BRETÉCHER, BELLES BULLES REBELLES

Par Mathieu Lindon — 

De Cellulite aux «Mères», en passant par Agrippine et les «Frustrés», l’auteure morte lundi a imprimé une marque considérable dans le paysage de la BD française, mêlant sans concession humour et observations sociologiques acides.

Éditions Dargaud

Claire Bretécher, morte lundi à 79 ans (elle était née à Nantes le 7 avril 1940), fut plus qu’une auteure majeure de l’histoire de la bande dessinée francophone. Elle en fut un des personnages. Non par ses frasques en dehors de son métier, mais, au contraire, par la façon dont elle influença la bande dessinée : par le rôle qu’elle y attribua aux femmes qui n’en étaient certes pas toujours les héros les plus récurrents, et par le rôle qu’elle attribua aux auteurs qui étaient souvent entre les mains des éditeurs avant qu’elle n’ait l’idée, le courage et l’efficacité de s’autoéditer en 1975 pour les Frustrés, sans doute son œuvre la plus célèbre, alors prépubliée hebdomadairement dans le Nouvel Observateur (ancêtre de l’Obs). Dans les années 60, la future auteure d’Agrippine collabore à la fois à Tintin, Spirou et Pilote, ce qui n’était pas à la portée de tout le monde.

[Listing fourni]
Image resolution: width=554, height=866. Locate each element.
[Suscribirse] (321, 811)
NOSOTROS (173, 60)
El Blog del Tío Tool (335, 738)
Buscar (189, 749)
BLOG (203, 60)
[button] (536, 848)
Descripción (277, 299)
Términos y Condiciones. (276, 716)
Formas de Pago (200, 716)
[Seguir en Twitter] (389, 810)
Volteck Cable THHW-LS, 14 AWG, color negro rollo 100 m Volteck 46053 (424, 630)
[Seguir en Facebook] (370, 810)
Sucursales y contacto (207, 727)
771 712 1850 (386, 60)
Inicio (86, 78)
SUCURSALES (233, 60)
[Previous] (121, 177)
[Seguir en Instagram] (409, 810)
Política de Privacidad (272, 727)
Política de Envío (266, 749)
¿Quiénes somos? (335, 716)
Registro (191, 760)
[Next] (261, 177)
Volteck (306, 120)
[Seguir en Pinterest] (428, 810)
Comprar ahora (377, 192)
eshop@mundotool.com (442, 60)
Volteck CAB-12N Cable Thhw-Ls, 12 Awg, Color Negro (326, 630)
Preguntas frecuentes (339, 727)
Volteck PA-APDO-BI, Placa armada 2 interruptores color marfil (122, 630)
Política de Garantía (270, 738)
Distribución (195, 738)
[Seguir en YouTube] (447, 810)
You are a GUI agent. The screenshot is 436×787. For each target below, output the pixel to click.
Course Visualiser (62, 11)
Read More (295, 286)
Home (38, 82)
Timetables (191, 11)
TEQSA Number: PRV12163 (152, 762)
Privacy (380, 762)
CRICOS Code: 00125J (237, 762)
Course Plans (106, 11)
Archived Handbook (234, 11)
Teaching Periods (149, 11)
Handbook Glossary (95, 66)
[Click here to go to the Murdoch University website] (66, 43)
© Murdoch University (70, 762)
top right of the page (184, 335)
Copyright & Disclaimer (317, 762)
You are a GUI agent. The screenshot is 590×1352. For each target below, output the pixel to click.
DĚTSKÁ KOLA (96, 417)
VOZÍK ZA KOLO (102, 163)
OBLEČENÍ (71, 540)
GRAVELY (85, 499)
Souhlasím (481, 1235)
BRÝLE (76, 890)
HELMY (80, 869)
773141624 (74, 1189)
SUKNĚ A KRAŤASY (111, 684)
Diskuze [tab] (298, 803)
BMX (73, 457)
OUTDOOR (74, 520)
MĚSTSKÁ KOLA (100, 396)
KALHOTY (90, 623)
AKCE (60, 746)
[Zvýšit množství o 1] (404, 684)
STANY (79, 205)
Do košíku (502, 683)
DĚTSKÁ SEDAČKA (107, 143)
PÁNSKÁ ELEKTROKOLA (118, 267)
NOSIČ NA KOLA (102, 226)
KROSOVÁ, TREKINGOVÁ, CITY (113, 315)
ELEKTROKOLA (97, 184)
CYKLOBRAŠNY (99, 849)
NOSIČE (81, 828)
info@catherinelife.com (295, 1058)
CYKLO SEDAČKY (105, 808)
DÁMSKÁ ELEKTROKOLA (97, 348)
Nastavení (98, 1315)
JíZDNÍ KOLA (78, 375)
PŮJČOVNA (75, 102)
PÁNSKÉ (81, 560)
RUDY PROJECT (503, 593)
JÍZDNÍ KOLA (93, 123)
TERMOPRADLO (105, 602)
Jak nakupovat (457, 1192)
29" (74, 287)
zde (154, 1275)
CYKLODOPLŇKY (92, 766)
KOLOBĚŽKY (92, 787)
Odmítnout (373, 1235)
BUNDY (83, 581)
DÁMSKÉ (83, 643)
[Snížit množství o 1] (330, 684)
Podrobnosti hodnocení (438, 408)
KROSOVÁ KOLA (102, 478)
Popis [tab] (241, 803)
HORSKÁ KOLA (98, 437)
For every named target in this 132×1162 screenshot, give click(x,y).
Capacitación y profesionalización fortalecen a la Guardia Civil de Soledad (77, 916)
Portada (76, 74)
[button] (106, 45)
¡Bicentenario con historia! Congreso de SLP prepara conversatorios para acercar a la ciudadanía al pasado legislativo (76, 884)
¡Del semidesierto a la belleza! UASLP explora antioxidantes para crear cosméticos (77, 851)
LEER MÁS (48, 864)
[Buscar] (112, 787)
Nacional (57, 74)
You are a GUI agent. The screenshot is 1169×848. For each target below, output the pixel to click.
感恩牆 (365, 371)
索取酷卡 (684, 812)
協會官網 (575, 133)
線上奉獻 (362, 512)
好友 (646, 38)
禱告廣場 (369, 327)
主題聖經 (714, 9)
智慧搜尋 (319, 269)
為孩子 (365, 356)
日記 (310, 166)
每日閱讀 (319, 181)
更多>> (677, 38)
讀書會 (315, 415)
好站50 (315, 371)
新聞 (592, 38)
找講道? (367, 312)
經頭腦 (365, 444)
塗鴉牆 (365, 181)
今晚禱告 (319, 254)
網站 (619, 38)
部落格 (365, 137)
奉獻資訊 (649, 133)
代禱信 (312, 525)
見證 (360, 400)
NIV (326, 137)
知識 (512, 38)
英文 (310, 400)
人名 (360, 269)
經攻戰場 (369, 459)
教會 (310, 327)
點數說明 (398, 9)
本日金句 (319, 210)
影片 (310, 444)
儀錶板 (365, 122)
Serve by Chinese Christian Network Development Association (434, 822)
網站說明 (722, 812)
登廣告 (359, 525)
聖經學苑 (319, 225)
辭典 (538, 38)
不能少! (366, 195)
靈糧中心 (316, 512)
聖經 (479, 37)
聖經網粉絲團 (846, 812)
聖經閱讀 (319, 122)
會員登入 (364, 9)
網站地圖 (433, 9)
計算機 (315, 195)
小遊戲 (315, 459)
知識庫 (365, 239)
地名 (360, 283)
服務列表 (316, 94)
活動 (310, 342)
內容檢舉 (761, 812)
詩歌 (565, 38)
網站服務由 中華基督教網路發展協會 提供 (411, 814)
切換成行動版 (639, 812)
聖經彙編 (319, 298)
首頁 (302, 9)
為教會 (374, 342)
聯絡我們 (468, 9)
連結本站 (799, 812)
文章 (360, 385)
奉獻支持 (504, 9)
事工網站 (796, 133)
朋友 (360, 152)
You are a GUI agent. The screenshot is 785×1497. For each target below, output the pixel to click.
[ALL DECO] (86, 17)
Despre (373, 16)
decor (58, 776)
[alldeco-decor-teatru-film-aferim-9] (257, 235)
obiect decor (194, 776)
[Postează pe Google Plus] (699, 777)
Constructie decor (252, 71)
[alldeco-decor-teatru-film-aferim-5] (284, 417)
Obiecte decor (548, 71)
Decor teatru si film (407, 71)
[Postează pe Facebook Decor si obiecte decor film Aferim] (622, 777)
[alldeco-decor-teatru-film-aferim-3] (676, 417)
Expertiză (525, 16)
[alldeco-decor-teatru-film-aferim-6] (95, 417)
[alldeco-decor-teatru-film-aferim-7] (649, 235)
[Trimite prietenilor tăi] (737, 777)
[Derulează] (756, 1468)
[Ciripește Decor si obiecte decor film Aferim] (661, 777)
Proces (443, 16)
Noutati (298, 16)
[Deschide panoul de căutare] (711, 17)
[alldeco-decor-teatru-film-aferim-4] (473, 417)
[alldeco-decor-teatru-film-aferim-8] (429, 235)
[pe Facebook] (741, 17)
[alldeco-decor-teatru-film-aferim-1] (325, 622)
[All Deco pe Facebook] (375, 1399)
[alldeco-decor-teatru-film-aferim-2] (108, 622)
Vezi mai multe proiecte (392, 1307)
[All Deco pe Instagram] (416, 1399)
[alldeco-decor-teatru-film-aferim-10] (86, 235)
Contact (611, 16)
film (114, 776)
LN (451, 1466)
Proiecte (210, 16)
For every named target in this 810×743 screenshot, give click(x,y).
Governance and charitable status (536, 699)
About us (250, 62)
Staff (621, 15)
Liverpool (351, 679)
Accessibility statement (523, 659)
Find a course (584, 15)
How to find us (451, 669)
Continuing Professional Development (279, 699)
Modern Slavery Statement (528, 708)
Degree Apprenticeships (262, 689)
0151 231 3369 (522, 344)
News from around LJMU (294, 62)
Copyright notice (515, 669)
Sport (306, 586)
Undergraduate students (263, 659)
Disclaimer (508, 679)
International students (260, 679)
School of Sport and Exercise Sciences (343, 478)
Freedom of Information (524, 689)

[Défi] Dans l'extrait choisi, réécrivez s'il vous plaît sous forme de liste plus courte le paragraphe qui commence par « Claire Bretécher, morte lundi à 79 ans », en gardant ses faits principaux.

[Résultat obtenu]
- Claire Bretécher est morte lundi à 79 ans. Elle était née à Nantes le 7 avril 1940.
- Auteure majeure de la bande dessinée francophone, elle en fut aussi un des personnages, par son influence sur ce domaine et non par des frasques.
- Elle y donna aux femmes un rôle qu'elles n'avaient pas toujours eu.
- Elle renforça le rôle des auteurs, souvent aux mains des éditeurs. En 1975, elle s'autoédita pour les Frustrés, sans doute son œuvre la plus célèbre, alors prépubliée chaque semaine dans le Nouvel Observateur.
- Dans les années 60, elle collabora à la fois à Tintin, Spirou et Pilote.